__Exercise__
Only the pictures are to be omitted; everything else in the listing must be reproduced exactly.

__Source material__
***
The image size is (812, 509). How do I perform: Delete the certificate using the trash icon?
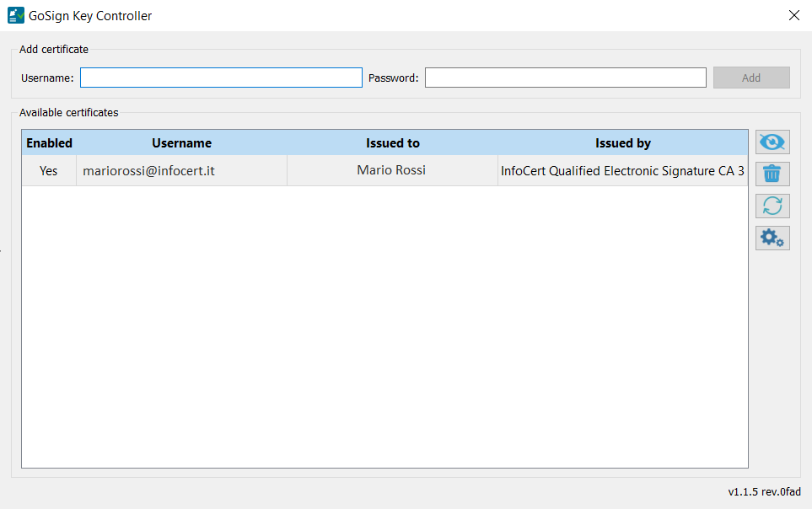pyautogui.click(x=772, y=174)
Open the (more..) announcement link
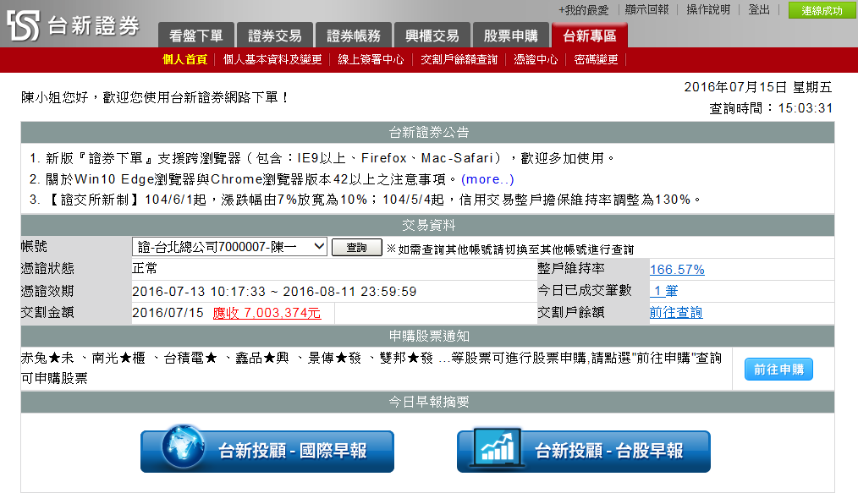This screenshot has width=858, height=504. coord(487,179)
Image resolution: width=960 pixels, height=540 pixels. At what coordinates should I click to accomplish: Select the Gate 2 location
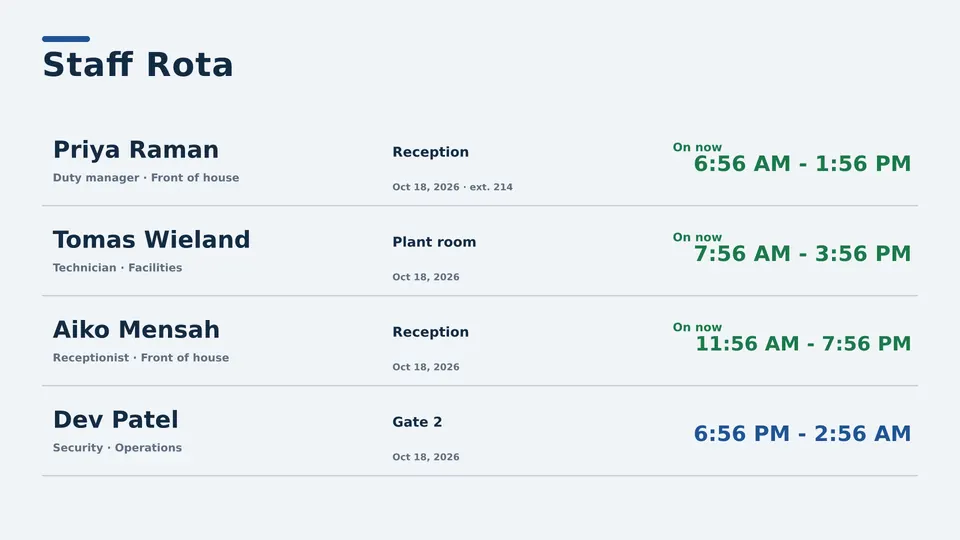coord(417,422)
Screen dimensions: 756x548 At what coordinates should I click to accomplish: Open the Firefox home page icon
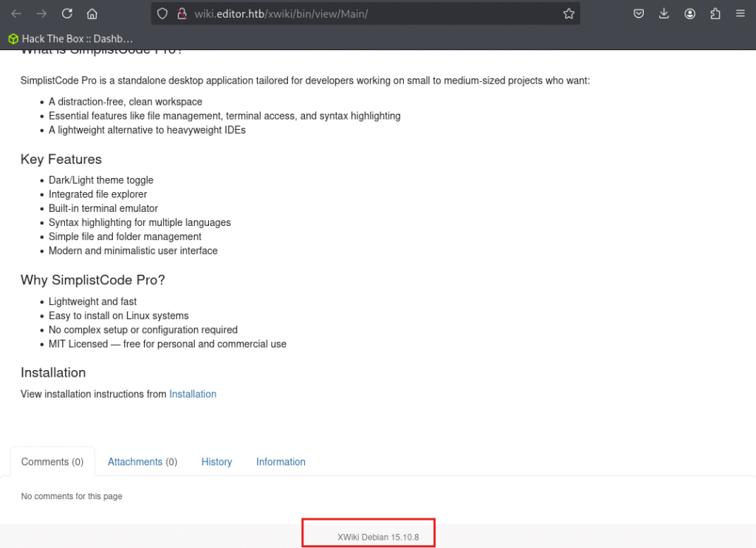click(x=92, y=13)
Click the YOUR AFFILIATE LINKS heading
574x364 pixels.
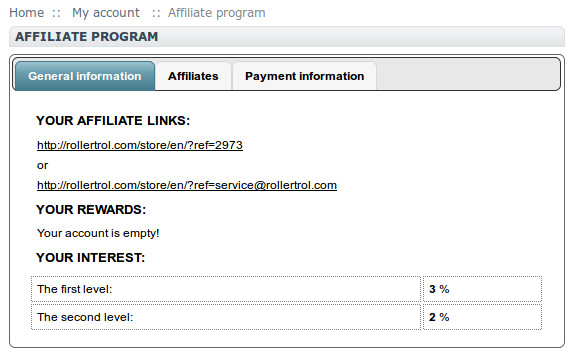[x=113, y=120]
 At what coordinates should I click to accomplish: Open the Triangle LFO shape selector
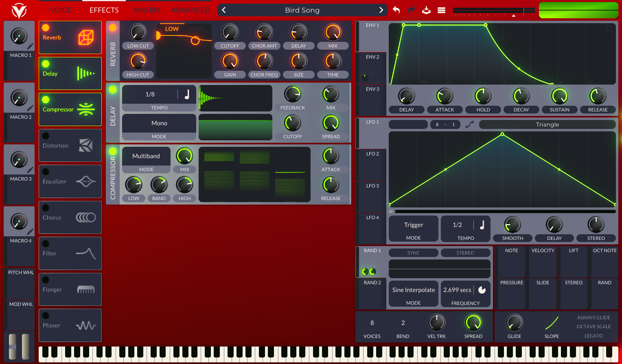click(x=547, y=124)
***
__Task response__
The image size is (812, 509). How do I perform: Delete the certificate using the trash icon?
pyautogui.click(x=772, y=174)
Open the (more..) announcement link
This screenshot has width=858, height=504. coord(487,179)
Image resolution: width=960 pixels, height=540 pixels. At what coordinates should I click to accomplish: Select the Gate 2 location
coord(417,422)
Screen dimensions: 756x548 At what coordinates should I click to accomplish: Open the Firefox home page icon
click(x=92, y=13)
Click the YOUR AFFILIATE LINKS heading
574x364 pixels.
[x=113, y=120]
 At what coordinates should I click to accomplish: Open the Triangle LFO shape selector
click(x=547, y=124)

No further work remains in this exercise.